To install through Rubygems:

gem install install match_reduce

You can also add this to your Gemfile:

bundle add match_reduce

Examples

Getting Started

A very basic example of calling this library would be:

require 'match_reduce'

aggregators = [
 {
   name: :total_game_points
   reducer: ->(memo, record, resolver) { memo.to_i + resolver.get(record, :game_points).to_i },
   group_keys: :game
 }
]

records = [
  { game: 1, game_points: 199, team: 'Bulls', team_points: 100 },
  { game: 1, game_points: 199, team: 'Celtics', team_points: 99 },
  { game: 2, game_points: 240, team: 'Rockets', team_points: 130 },
  { game: 2, game_points: 240, team: 'Bulls', team_points: 110 }
]

results = MatchReduce.process(aggregators, records)

results would be equal to:

[
  MatchReduce::Processor::Result.new(
    name: :total_game_points,
    records: [
      { game: 1, game_points: 199, team: 'Bulls', team_points: 100 },
      { game: 2, game_points: 240, team: 'Rockets', team_points: 130 }
    ],
    value: 439
  )
]

Notes:

  • Not specifying patterns, as in the example above, means: "match on everything"
  • group_keys will limit the records matched on, per aggregator, to the first record only. This is why only the first and third records matched.
  • keys are type-indifferent and will extracted using (the Objectable library)[https://github.com/bluemarblepayroll/objectable]. This means you can leverage dot-notation, non-hash record types, and indifference.
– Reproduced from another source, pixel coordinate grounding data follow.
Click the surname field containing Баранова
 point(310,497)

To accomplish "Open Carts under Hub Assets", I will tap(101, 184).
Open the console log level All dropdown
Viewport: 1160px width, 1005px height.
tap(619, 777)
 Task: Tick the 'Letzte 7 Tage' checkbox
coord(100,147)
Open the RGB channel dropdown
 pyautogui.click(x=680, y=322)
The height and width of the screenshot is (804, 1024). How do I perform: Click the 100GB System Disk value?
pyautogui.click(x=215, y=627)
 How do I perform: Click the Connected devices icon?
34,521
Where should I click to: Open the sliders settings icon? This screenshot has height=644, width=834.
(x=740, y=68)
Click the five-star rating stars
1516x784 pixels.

You can also customize the resolver used and pass it as a third argument to MatchReduce#process(aggregators, records, resolver).
  • Names of aggregators are type-sensitive, so: :total_game_points and 'total_game_points' are two different aggregators and will produce two different results.

Adding Patterns

Let's say we want to discretely know how many points the Bulls, Celtics, and Rockets have scored, we could do this:

require 'match_reduce'

aggregators = [
 {
   name: :bulls_points
   patterns: { team: 'Bulls' },
   reducer: ->(memo, record, resolver) { memo.to_i + resolver.get(record, :team_points).to_i },
   group_keys: :game
 },
 {
   name: :celtics_points
   patterns: { team: 'Celtics' },
   reducer: ->(memo, record, resolver) { memo.to_i + resolver.get(record, :team_points).to_i },
   group_keys: :game
 },
 {
   name: :rockets_points
   patterns: { team: 'Rockets' },
   reducer: ->(memo, record, resolver) { memo.to_i + resolver.get(record, :team_points).to_i },
   group_keys: :game
 }
]

records = [
  { game: 1, game_points: 199, team: 'Bulls', team_points: 100 },
  { game: 1, game_points: 199, team: 'Celtics', team_points: 99 },
  { game: 2, game_points: 240, team: 'Rockets', team_points: 130 },
  { game: 2, game_points: 240, team: 'Bulls', team_points: 110 }
]

results = MatchReduce.process(aggregators, records)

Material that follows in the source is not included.